Tectonics and Geology of the Dead Sea

      The study of the Dead Sea Transform is of fundamental significance to the Earth Sciences. Continental transform faults provide a simple setting in which deformation as a function of rock properties and temperature of the continental crust can be studied. These studies are important to the understanding of the long-term strength of the continental lithosphere, subsidence of sedimentary basins, and the earthquake deformation cycle. Unlike the San Andreas Fault, which is located over a recent subduction zone, The Dead Sea Transform is free of recent thermal and mechanical complications. It is located at the boundary between the stable Arabian shield and its Triassic-Jurassic Tethys passive continental margin (the present eastern Mediterranean).

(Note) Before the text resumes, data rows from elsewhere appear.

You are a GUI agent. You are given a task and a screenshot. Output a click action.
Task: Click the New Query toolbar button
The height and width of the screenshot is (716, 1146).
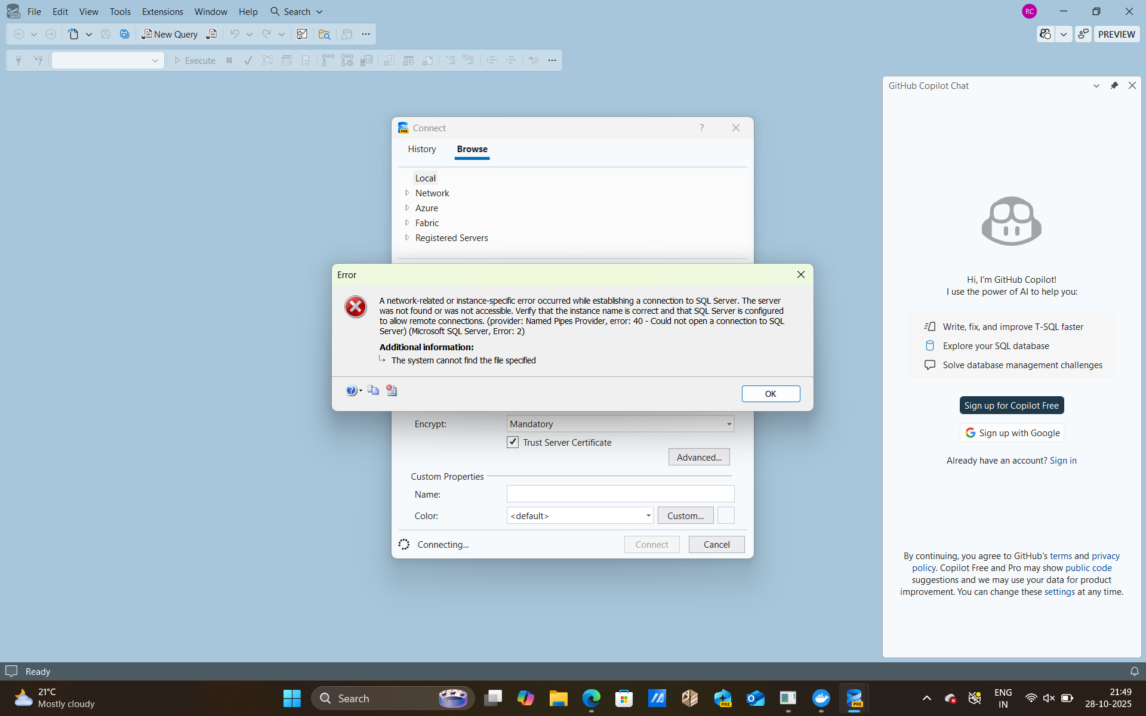point(170,34)
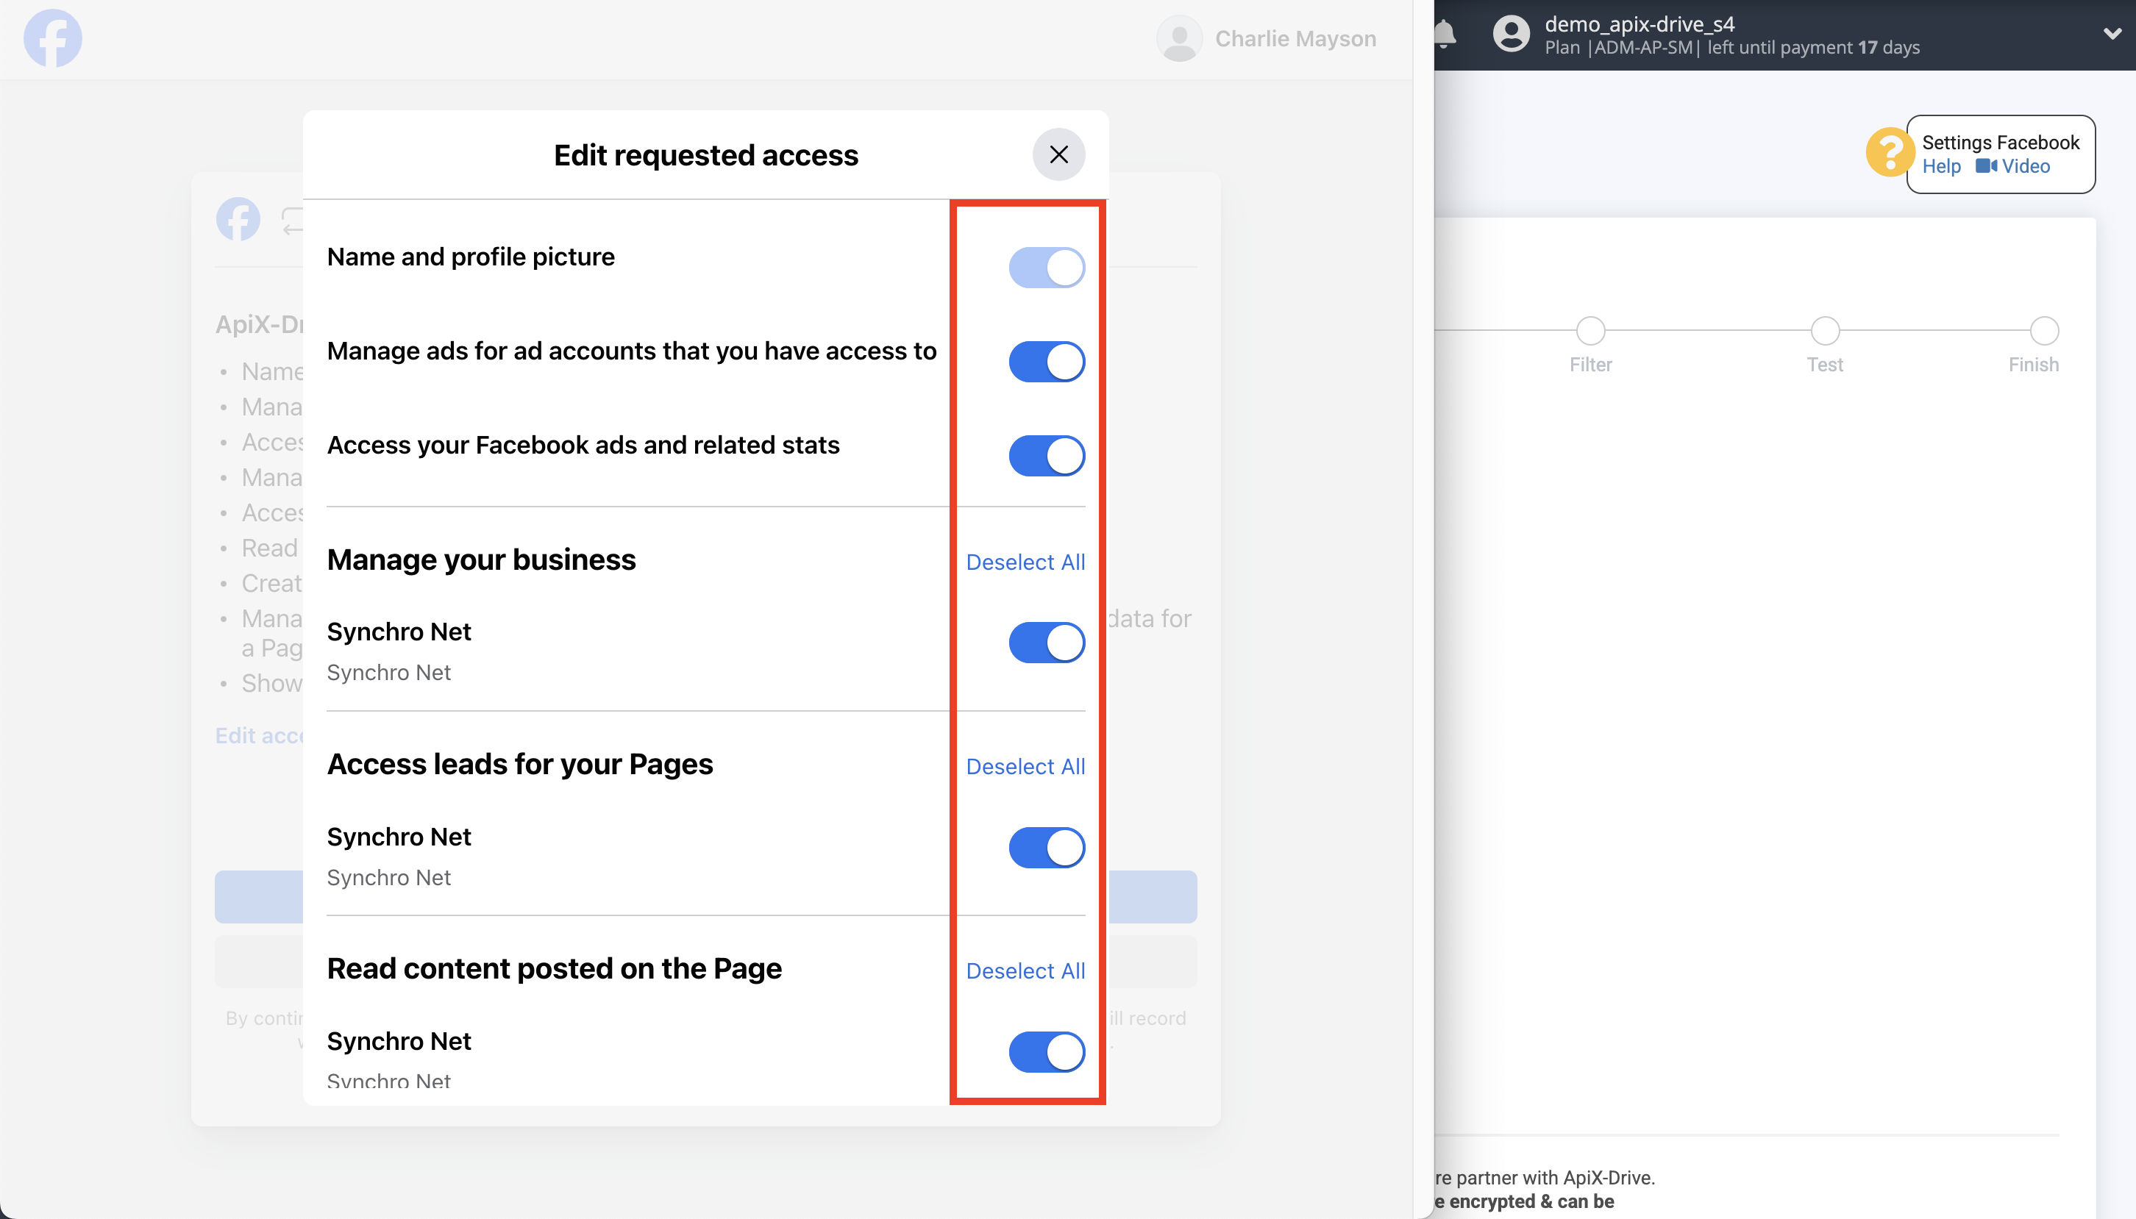Disable manage ads for ad accounts access
This screenshot has height=1219, width=2136.
click(x=1047, y=362)
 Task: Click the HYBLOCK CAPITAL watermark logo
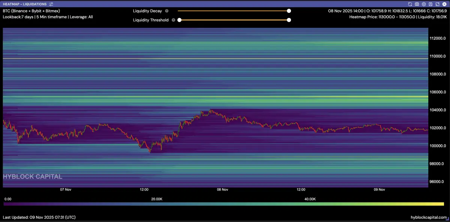(x=33, y=177)
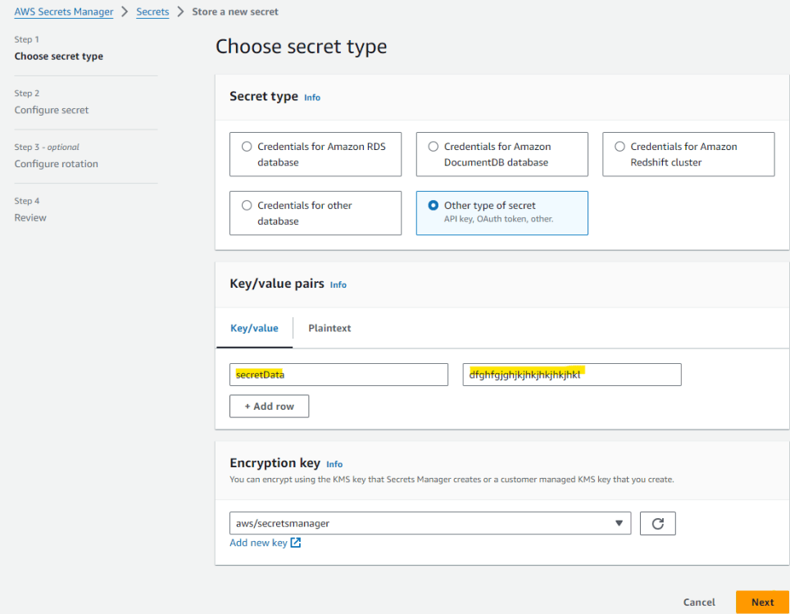790x614 pixels.
Task: Select Credentials for other database radio
Action: coord(247,206)
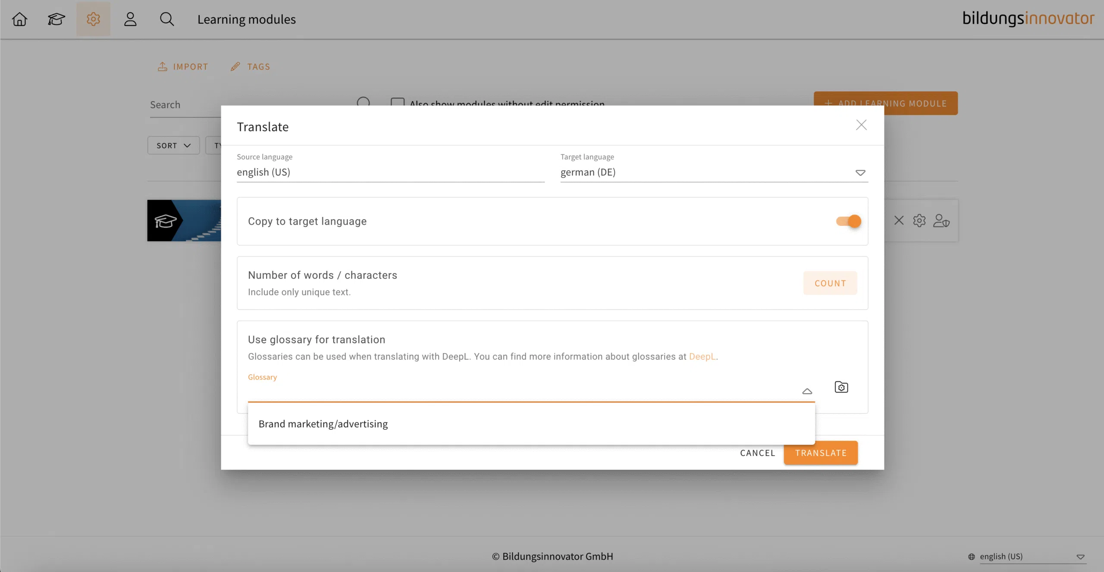
Task: Follow the DeepL link
Action: 702,356
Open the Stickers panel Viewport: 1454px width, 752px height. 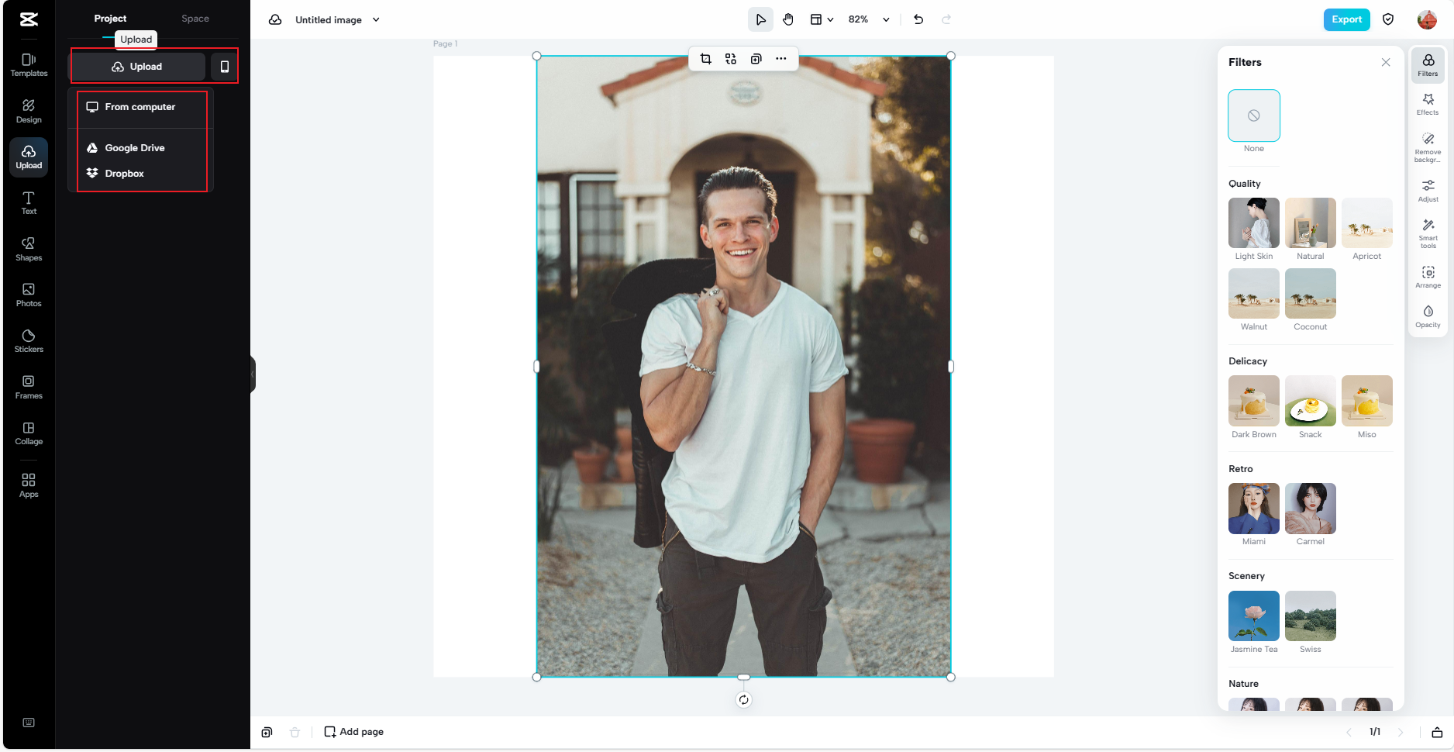coord(28,340)
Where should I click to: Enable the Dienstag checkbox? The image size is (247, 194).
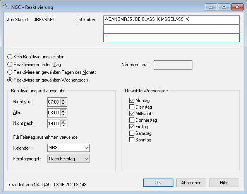[132, 107]

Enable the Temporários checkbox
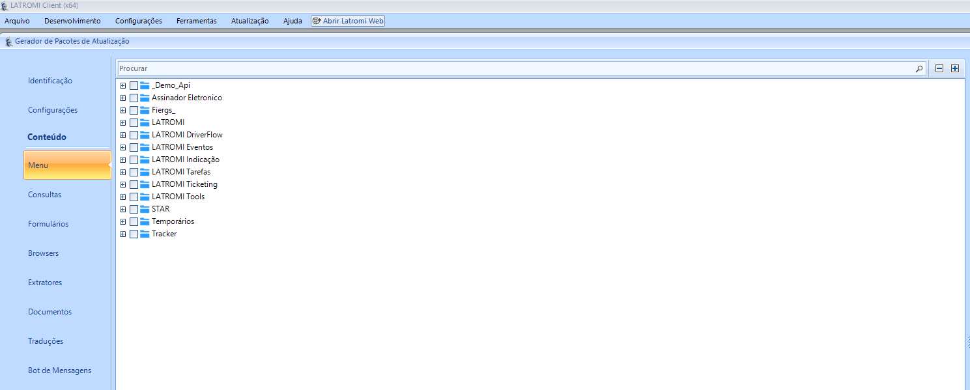[x=134, y=221]
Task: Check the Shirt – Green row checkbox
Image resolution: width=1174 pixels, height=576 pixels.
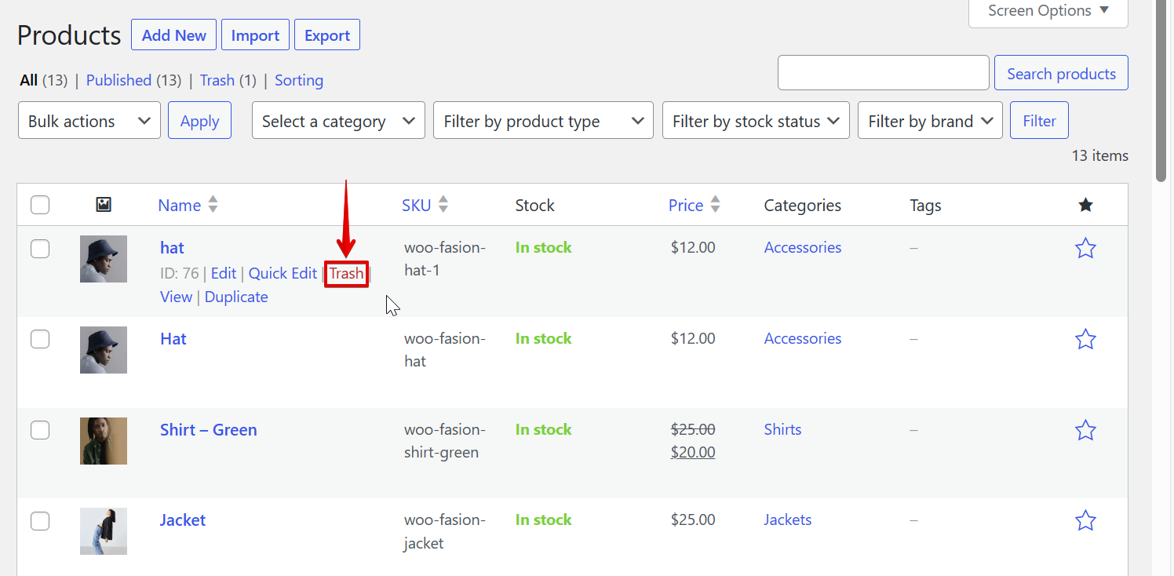Action: [40, 430]
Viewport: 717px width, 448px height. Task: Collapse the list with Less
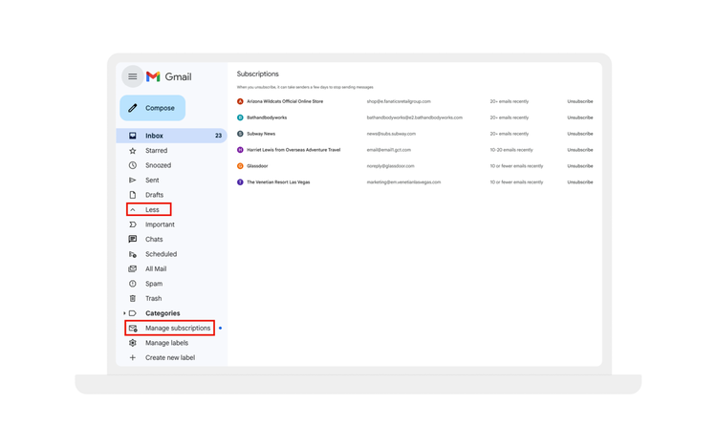150,209
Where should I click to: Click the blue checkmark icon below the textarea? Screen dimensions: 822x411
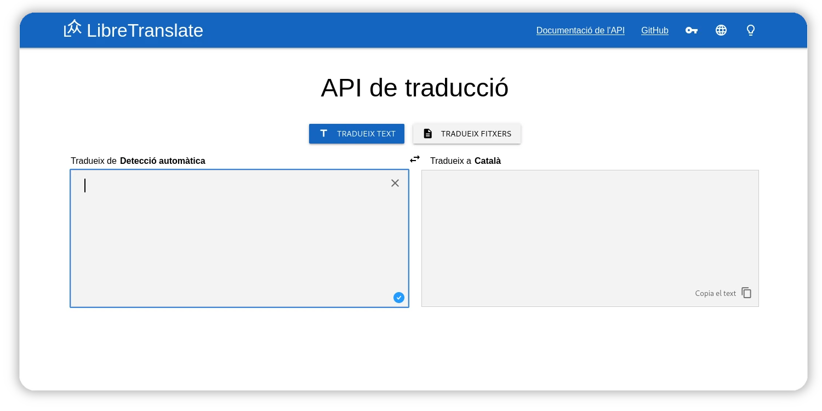click(x=399, y=298)
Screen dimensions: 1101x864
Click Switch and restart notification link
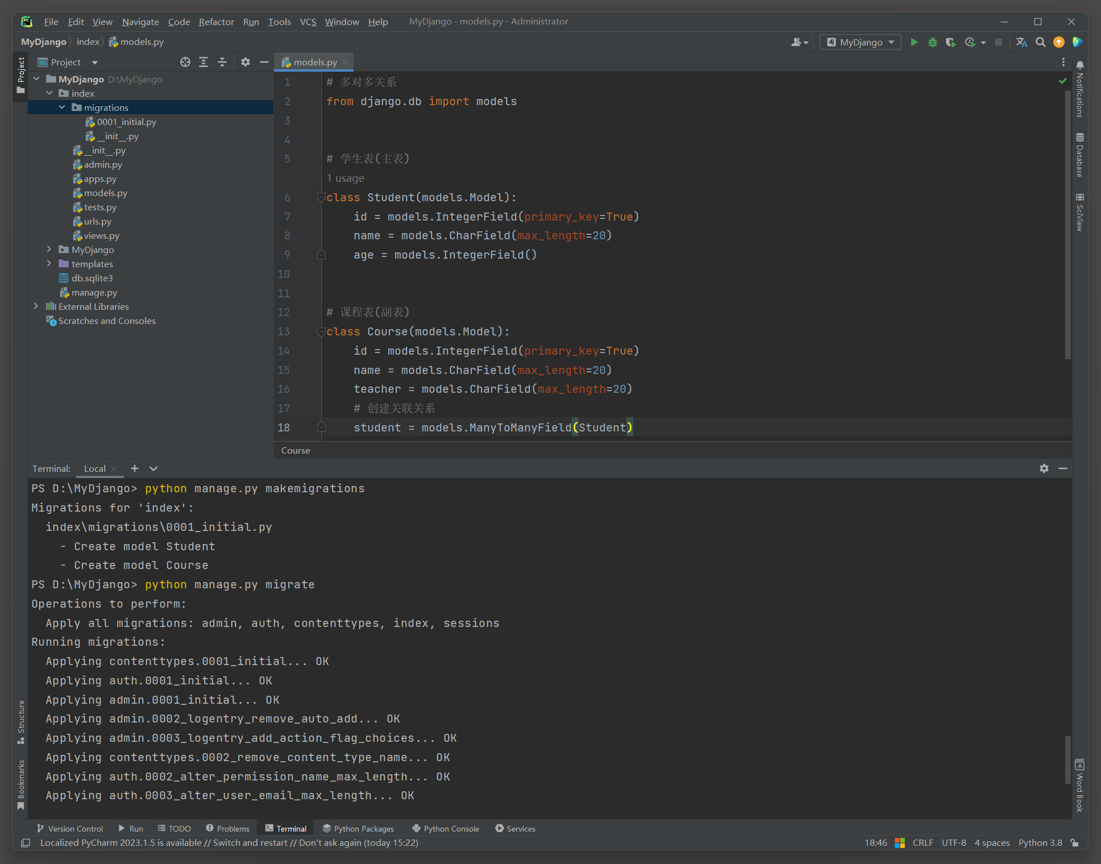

      The Dead Sea Transform (DST), also known as the Dead Sea Fault System, is a north-south striking left-lateral shear zone extending from the incipient oceanic ridge (Red Sea) in the south to the Taurus plate collision in the north (Turkey). About 105-110 km of left-lateral displacement between the African and Arabian tectonic plates took place along this fault system during the last 15 million years. The average rate of motion during the last 5 million years is 5 millimeters per year. The Dead Sea Valley is part of the DST that runs between Jordan and Israel. The valley, much of it below sea level, contains subsurface sedimentary basins and is surrounded by highlands on both sides. The shape of this topography gave rise to the popular name “The Dead Sea Rift”. Within the valley there are numerous subsurface pull-apart basins of different sizes. Pull-apart basins are generated by fault-parallel extension in areas of geometrical irregularities within strike-slip faults. As such, these basins represent mechanical extension of the crust with little contribution from external or internal heating.